__Collected data__
"""

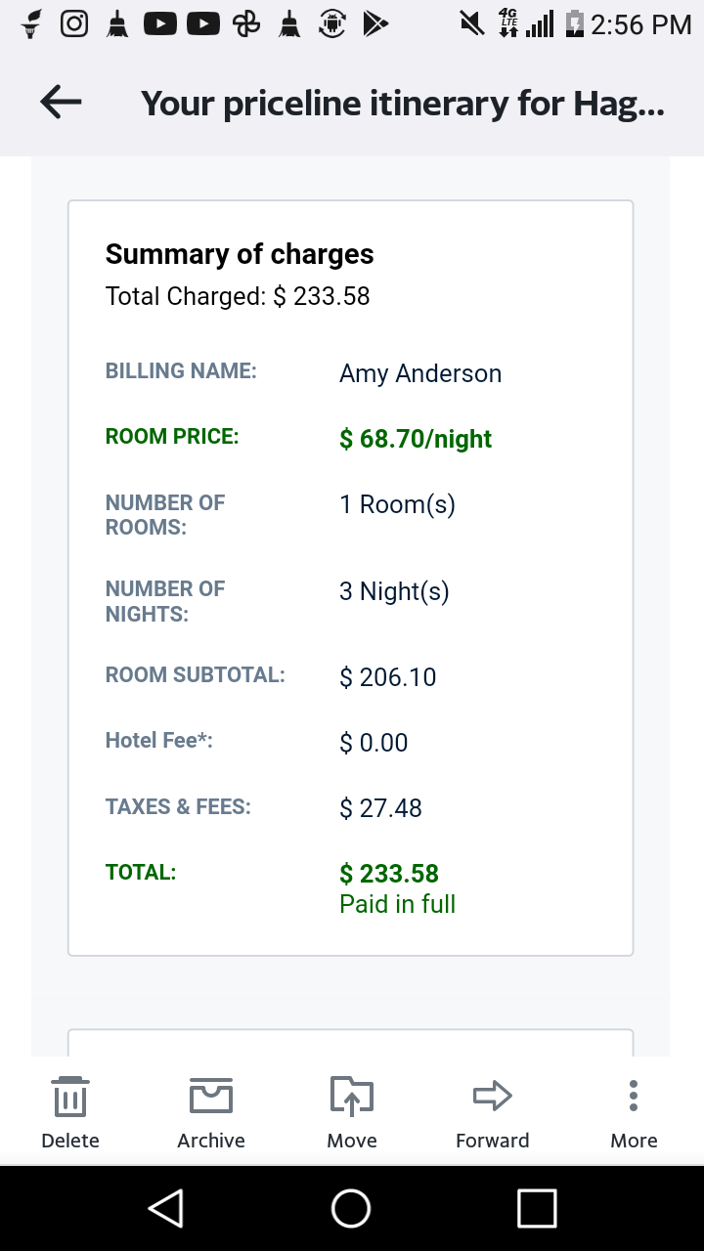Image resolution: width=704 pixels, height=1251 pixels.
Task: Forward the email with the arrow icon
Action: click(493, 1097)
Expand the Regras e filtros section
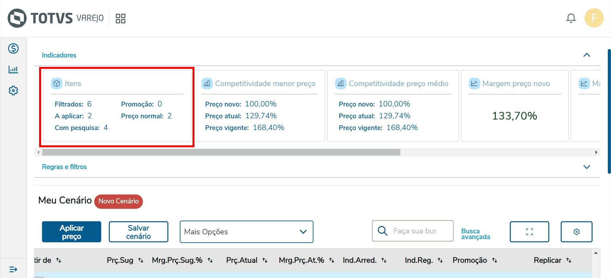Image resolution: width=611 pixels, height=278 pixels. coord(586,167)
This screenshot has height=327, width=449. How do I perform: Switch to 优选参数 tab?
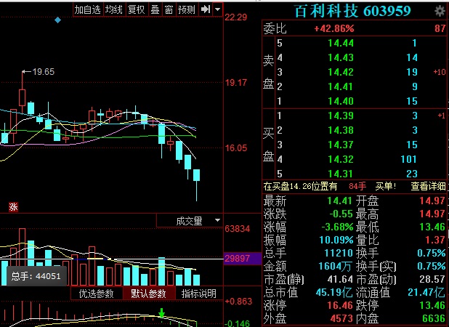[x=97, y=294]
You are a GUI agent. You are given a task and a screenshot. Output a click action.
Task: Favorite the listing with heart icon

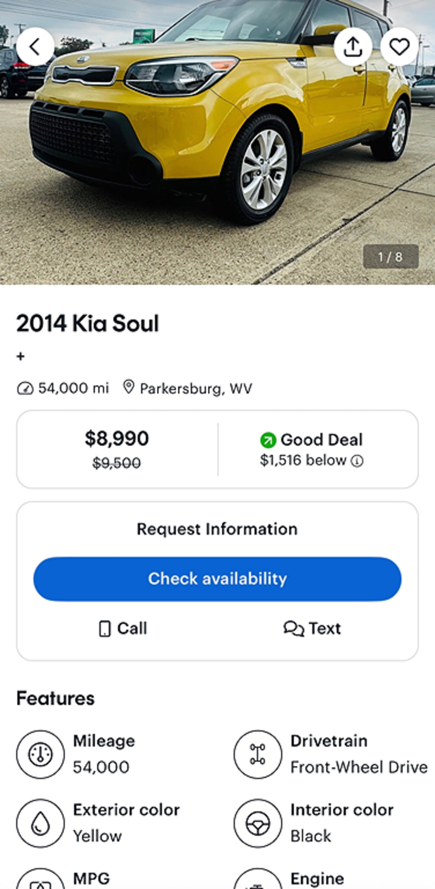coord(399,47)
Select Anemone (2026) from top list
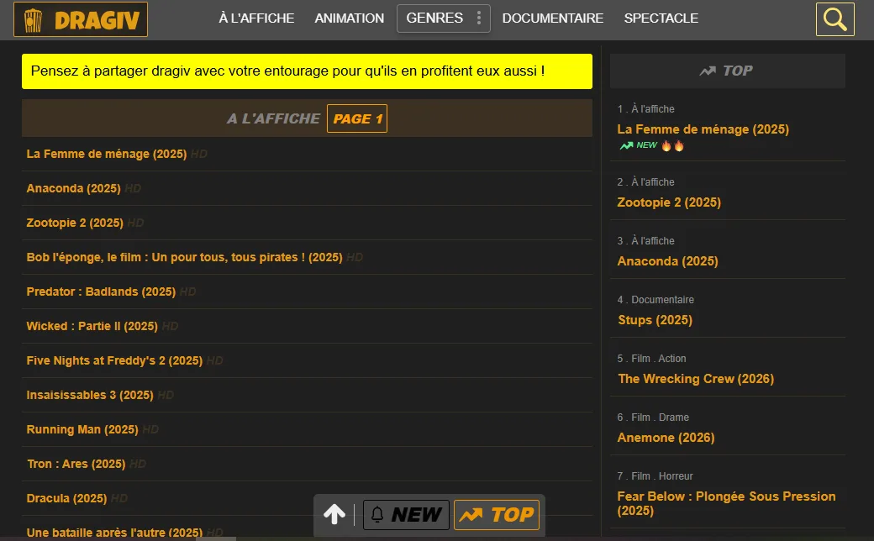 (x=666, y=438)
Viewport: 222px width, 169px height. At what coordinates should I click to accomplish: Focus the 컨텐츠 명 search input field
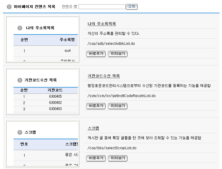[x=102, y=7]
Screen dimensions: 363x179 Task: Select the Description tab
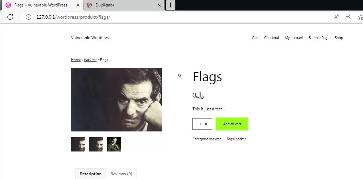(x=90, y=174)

"""

__Task details__
Please copy exactly the lines from the one containing "This screenshot has" through the end of the records above, leaving out every picture.

__Answer to this task__
This screenshot has height=327, width=449. How do I perform: Switch to 优选参数 tab?
[x=97, y=294]
You are a GUI agent. You are given a task and a screenshot. Output a click action.
Task: Favorite the listing with heart icon

coord(399,47)
Select Anemone (2026) from top list
 (x=666, y=438)
Viewport: 222px width, 169px height. At what coordinates should I click to accomplish: Focus the 컨텐츠 명 search input field
[x=102, y=7]
Screen dimensions: 363x179 Task: Select the Description tab
(x=90, y=174)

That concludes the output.